● **Task brief**
Every entry that follows should be output again, word for word.

╭─ Data for this task

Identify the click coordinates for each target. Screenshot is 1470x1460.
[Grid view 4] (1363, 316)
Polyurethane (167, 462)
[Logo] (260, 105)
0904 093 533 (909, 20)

╰─

● **Result of the task**
Identify the click coordinates for each target. Screenshot is 1470x1460.
[Grid view 4] (1363, 316)
Polyurethane (167, 462)
[Logo] (260, 105)
0904 093 533 (909, 20)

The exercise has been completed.